◆ **EXERCISE TASK**
Reproduce the data from the line with "The width and" to the line with "pos(548,32)", both lines included, leaving the pictures out of your answer.

◆ **ENTRIES SHOWN**
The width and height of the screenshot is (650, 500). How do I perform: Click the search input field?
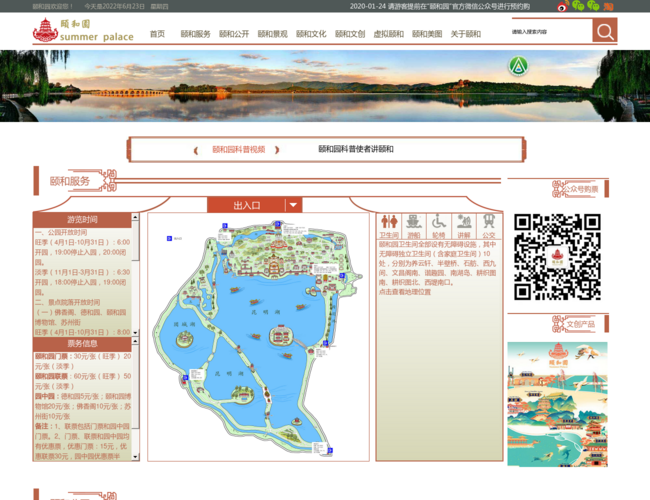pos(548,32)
* * *
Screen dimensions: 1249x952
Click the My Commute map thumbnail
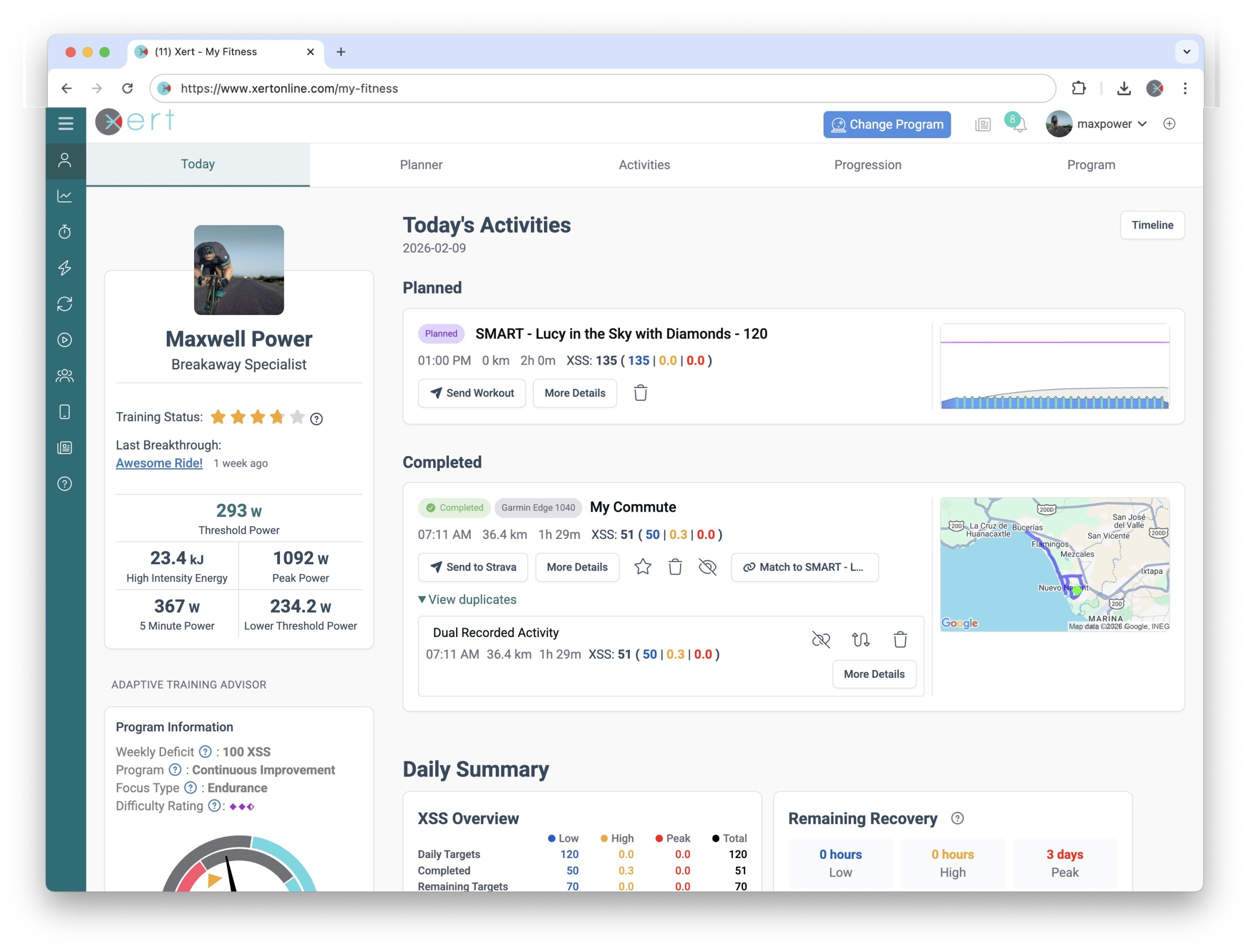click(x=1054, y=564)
--
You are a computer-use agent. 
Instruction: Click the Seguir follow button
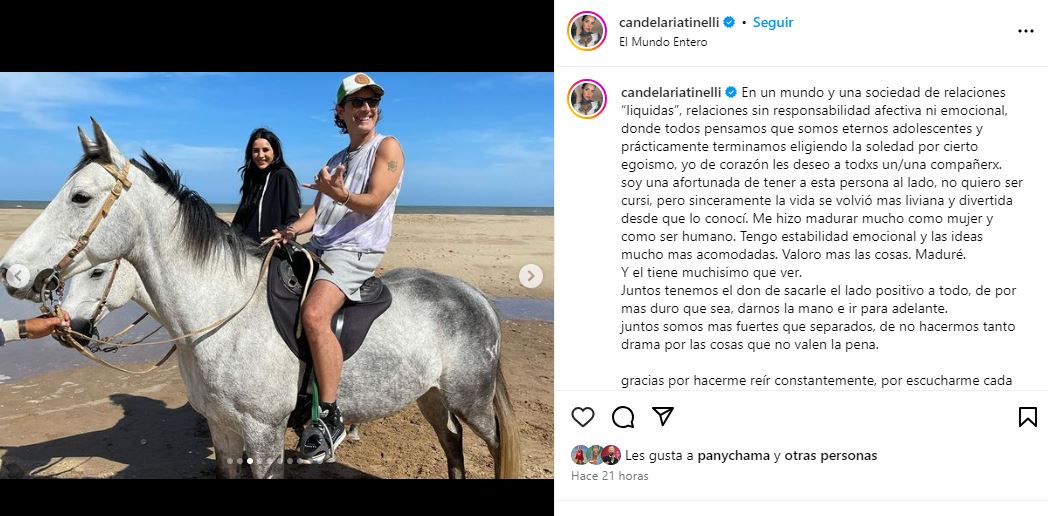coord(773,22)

◆ **IN RESPONSE**
The width and height of the screenshot is (650, 500). How do I perform: Click the search input field?
pos(548,32)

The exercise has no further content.